**Task item:** Look for "İstek Listesi (859, 2291)" in the listing below, then copy exactly the line it appears in and all lines after it to the end, and nothing more.

**Data:**
*-*-*
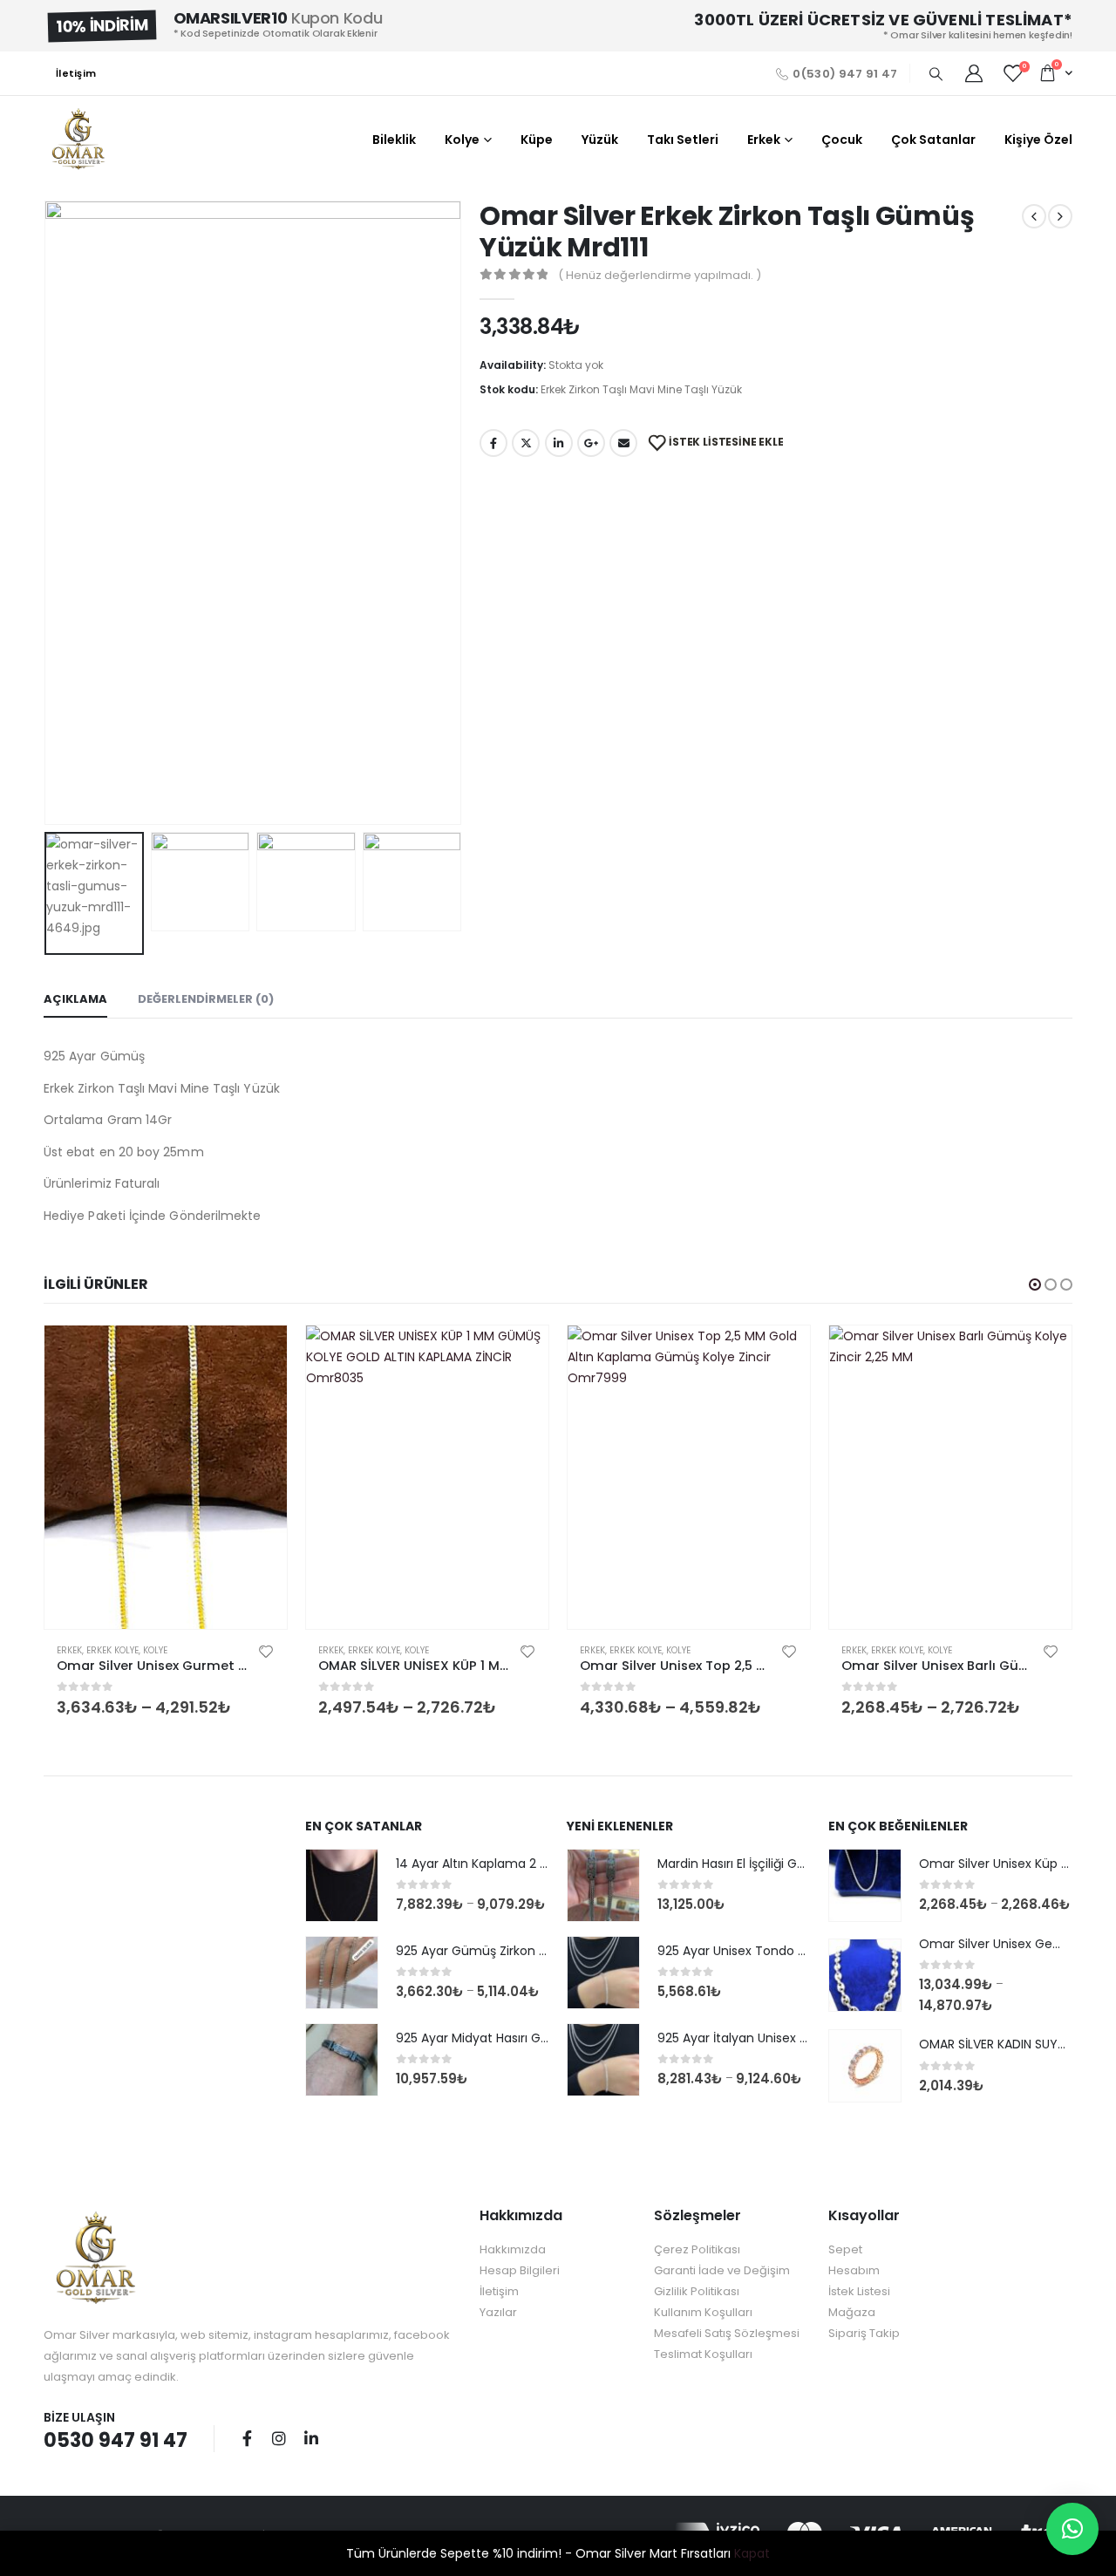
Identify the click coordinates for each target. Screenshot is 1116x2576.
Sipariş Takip (864, 2333)
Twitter (526, 443)
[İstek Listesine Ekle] (266, 1651)
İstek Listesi (859, 2291)
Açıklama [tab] (75, 999)
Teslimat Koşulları (703, 2354)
*-*-*
**Solution:**
İstek Listesi (859, 2291)
Açıklama [tab] (75, 999)
Teslimat Koşulları (703, 2354)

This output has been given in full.